Identity’s Inconvenient Truth
Over the last few weeks, I’ve made an effort to become an OpenID power user. OK, ok, so maybe I’m just responding to the sound and the fury over this deceptively simple technology. But OpenID caught my imagination because it’s ostensibly something I get to own for myself—not something handed to me by the federal-industrial complex.
For reasons I’ll explain in a later post, I believe OpenID has great potential as an enabler of relational continuity, even though today the technology is unapologetically geekish. But for now I’ll take up the two quirky things that struck me about my recent OpenID experiences:
- “What the hell’s going on?” It’s very difficult to conceptualize what I’m doing and why I’m doing it as I get bounced around to various sites. I suppose technologies like Sxipper (which has a great user interface), CardSpace, or Higgins could help out with this problem eventually.
And
- “Ummm, what’s my name again?”
As a power user, I naturally need a wallet-full of OpenIDs, using all sorts of different naming styles. For one thing, this blog site isn’t entirely my own (it’s more like a time-share condo). Given the OpenID constraint that my names must be resolvable through DNS, I quickly realized that my OpenID names would only superficially (not predictably) resemble my real names. Fortunately, it’s early enough in the OpenID names land rush that I was able to grab “Jack.Johnson.name. (Jack: Back stage passes will get you this name!) I’ve also made a few outrageous claims on Jyte.com under a different name. But then I accidentally ended up using several OpenIDs to log in to that site, so now I’m not always sure who I’m posting/posing as. When the name I wanted on idproxy.net was taken, they were nice enough to suggest several alternatives. It was inspirational. I coined a new phrase right then and there: the “absurdist Hobson’s choice.” Which do you think suits me best?
- Dylan.bob.idproxy.net
- Dybob.idproxy.net
- Bodylan.idproxy.net
Hmmmm. They’re all so catchy! Oh well, I guess this is just like all the other Internet sites for which I have some ridiculous name—why not get a few more? And after all, these OpenID names are issued with the backing of one of my several e-mail addresses, all of which are equally obtuse (if I required people to spell out Neuenschwander in my e-mail address, then only spammers would get it right).
It appears I’m not alone in this frustration; others have had similar reactions to the problems of naming with OpenID. Mark Wahl has a particularly poignant post on the subject.
But don’t get me wrong: OpenID isn’t the problem here. OpenID simply calls into sharp focus something I’ve believed for years. It’s a kind of axiom, so I’d like to give it a name. I’ll call it, “identifiers.axiom.neunmike’s.axiomproxy.info”—that way you can easily refer to it unambiguously from anywhere. Here it is:
There are no identifiers, only attributes
Names are slippery. Most people have many more than one legal name, none of which are unique. They also have several dozen nicknames. There’s no practical way to get any of these every-day-use names onto a global namespace. And what’s a name after all but a synthetic attribute—a foreign key that we hope the receiving party stores somewhere so we can remember them later? Names are invaluable communication aids, but they have little to do with recognition, which is what’s at issue in most identity management contexts. Biologically, creatures don’t recognize others based on names but rather the confluence of attributes appearing within a certain context.

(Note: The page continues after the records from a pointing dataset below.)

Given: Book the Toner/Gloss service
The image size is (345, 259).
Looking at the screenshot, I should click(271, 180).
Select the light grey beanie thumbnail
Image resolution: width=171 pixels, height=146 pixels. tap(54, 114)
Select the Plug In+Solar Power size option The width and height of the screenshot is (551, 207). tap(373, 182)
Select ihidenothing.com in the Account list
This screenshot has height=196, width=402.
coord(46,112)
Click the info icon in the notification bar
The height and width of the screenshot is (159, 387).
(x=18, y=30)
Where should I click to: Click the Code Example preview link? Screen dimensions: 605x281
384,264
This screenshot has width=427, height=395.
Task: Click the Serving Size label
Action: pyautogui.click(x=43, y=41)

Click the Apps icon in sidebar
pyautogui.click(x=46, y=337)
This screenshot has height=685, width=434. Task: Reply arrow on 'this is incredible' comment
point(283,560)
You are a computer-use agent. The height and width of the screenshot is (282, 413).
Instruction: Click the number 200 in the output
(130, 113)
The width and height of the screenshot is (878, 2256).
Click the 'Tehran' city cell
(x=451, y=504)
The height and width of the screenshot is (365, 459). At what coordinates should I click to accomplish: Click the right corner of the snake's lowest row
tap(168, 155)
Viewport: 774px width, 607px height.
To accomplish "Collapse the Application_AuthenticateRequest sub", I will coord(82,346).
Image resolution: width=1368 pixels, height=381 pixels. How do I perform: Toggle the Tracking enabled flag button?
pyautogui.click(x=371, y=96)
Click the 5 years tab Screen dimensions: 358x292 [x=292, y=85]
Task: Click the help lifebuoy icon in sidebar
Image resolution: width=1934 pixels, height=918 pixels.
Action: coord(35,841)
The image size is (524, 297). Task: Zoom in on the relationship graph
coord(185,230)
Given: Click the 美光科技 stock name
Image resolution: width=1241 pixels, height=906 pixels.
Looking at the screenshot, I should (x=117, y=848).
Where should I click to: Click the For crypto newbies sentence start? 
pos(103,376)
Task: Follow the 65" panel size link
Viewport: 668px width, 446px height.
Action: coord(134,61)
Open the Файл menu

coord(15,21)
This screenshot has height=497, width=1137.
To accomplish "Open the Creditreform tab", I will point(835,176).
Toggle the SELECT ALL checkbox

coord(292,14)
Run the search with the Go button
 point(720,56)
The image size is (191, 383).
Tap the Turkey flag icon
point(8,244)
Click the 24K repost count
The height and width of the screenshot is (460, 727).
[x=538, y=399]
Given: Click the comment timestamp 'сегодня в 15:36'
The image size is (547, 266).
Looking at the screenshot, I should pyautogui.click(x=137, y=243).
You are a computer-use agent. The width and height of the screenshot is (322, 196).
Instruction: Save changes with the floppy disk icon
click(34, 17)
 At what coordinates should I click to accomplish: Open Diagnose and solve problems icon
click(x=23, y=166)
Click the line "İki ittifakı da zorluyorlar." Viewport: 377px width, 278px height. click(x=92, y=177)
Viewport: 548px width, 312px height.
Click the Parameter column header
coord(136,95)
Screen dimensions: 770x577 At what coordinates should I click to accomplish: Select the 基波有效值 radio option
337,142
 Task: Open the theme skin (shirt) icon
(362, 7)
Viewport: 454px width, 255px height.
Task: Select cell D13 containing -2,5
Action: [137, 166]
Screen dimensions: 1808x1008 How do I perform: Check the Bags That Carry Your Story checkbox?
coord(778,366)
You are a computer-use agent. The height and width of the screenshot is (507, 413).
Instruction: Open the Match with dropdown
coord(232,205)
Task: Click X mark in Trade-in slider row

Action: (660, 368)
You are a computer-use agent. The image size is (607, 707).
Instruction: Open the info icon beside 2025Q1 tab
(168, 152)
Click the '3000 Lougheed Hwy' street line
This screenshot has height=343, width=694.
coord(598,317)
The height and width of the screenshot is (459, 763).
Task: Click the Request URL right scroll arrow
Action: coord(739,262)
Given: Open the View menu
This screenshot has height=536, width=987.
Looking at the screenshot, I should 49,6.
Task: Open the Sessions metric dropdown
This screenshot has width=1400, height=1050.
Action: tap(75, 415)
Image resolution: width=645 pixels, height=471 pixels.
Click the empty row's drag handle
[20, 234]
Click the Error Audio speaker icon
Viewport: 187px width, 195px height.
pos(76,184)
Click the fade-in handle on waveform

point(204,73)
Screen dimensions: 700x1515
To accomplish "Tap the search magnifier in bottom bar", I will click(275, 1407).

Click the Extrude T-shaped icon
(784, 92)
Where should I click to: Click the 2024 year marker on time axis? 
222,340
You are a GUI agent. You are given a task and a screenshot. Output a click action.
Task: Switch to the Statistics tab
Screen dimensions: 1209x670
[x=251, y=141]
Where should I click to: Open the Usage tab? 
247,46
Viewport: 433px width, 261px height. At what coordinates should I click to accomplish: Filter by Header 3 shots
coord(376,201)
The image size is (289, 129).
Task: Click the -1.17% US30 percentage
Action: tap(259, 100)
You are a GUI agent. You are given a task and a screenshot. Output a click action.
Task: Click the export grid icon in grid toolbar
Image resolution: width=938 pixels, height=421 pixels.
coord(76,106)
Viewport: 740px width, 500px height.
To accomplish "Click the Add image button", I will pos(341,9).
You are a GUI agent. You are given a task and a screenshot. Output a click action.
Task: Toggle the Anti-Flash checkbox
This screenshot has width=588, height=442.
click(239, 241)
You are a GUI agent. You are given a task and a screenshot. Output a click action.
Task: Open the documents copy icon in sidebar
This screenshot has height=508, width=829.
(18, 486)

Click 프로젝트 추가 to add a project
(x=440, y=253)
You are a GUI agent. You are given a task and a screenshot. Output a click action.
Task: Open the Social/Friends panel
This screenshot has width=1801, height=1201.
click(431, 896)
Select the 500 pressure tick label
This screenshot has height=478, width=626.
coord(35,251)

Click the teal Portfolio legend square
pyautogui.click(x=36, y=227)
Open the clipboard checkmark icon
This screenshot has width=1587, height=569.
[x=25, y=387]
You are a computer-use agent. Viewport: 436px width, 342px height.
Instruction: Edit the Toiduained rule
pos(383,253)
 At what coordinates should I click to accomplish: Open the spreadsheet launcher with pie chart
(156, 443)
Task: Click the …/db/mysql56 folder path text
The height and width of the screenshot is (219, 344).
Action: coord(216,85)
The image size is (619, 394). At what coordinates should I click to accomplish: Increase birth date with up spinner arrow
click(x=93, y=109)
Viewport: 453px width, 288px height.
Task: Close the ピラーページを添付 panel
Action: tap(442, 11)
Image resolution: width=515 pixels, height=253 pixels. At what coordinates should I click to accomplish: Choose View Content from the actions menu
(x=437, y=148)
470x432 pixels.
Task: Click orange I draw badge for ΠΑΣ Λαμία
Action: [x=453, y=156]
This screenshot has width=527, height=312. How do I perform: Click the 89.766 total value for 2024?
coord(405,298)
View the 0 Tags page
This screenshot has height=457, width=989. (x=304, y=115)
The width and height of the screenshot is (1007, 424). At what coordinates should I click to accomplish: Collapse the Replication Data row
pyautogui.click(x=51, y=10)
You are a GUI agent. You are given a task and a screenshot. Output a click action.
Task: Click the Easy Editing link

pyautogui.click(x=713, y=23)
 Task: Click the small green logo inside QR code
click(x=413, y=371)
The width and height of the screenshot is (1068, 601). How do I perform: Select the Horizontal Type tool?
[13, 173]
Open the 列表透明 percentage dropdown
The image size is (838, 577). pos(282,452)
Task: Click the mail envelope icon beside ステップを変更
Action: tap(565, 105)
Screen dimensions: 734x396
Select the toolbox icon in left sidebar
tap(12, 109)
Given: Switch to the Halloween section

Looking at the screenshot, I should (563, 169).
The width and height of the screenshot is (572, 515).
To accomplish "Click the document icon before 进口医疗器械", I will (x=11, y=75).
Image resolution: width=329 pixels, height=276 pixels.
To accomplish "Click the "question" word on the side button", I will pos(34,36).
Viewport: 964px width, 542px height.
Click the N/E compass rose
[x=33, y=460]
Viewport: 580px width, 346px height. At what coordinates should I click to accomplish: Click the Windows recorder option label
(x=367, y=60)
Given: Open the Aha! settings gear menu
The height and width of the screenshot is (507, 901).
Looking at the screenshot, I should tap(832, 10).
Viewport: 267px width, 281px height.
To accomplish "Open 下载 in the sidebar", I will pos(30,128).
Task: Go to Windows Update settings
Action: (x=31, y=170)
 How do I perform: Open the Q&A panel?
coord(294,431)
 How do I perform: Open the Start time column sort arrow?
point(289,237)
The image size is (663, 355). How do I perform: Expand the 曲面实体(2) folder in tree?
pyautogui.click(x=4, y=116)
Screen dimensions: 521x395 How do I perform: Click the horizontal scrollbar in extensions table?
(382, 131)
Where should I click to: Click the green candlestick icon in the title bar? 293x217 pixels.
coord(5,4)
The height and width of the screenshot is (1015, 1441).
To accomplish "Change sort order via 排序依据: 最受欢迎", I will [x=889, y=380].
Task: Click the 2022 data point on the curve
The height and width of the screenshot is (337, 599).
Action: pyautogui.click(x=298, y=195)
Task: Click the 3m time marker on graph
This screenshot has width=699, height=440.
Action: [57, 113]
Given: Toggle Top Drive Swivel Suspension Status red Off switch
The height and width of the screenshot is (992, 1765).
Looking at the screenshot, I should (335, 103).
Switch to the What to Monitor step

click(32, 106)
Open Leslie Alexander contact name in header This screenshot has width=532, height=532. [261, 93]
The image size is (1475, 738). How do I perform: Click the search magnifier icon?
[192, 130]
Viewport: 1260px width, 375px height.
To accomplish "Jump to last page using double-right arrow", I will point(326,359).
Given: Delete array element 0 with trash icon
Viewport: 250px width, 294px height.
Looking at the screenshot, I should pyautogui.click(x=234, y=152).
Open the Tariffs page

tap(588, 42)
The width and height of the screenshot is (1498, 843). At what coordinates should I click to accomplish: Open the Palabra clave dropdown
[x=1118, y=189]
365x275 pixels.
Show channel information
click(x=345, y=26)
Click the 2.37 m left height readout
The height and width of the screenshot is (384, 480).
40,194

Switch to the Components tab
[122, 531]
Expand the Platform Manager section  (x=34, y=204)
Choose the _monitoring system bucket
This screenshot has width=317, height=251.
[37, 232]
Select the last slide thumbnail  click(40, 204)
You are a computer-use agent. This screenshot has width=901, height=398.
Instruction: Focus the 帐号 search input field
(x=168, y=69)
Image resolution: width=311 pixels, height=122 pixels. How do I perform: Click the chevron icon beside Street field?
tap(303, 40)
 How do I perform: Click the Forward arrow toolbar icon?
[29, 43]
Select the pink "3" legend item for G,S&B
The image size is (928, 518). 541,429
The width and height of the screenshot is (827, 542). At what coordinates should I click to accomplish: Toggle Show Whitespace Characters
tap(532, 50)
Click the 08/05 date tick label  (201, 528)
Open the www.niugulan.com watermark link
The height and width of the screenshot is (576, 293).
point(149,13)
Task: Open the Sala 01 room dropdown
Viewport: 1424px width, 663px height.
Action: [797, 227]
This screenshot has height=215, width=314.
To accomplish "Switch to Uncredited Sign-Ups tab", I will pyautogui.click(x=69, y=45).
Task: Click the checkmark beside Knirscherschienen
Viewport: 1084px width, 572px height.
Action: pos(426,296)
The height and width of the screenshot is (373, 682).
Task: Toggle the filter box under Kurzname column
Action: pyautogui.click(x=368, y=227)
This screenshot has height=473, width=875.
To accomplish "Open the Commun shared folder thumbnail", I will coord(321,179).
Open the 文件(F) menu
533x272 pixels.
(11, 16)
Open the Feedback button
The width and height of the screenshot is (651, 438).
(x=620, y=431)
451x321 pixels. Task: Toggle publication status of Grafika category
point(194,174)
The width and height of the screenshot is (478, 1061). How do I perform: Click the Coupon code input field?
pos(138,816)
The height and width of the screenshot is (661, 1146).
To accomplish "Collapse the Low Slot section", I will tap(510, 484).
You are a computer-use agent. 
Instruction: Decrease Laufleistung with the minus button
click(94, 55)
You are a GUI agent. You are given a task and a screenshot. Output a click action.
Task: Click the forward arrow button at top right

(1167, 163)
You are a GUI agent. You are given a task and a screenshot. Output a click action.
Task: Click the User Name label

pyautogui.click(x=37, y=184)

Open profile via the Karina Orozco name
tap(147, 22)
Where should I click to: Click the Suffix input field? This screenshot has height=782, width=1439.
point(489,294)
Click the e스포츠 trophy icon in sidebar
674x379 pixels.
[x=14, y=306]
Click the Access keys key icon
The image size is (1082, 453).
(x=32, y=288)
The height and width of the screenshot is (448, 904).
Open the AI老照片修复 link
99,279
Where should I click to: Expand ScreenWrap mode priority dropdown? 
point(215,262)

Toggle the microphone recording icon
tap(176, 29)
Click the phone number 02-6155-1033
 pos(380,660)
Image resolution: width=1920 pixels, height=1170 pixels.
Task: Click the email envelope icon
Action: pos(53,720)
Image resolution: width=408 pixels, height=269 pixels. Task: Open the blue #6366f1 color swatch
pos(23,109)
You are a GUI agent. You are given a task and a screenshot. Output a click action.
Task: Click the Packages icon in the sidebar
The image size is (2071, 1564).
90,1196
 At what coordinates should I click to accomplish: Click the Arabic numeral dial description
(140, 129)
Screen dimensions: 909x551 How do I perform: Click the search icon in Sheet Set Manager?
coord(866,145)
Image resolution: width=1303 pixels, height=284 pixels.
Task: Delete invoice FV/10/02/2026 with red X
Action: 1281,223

Lao Tzu (who goes by several dozen names) had a pretty good post on this idea over 2000 years ago. In a section called “Ineffability,” he writes:
The Way that can be told of is not an Unvarying Way;
The names that can be named are not unvarying names.
It was from the Nameless that Heaven and Earth sprang;
The named is but the mother that rears the ten thousand creatures, each after its kind. (chap. 1, tr. Waley)
I understand why from a programmer’s perspective, it would be so much more convenient if everybody could simply have one globally unique, unambiguous, resolvable name. But such a quaint design constitutes a wanton disregard for reality.
The tech industry is adolescently ID-fixated. But I’ve had it to here with IDs! Would somebody please start seeing my avatars as something more than identification objects? So here’s to being an OpenAttribute power user!
[posted by Mike Neuenschwander]

You said: "But such a quaint design constitutes a wanton disregard for reality."
Also, it breaches Zooko's Triangle, so it is a bad idea.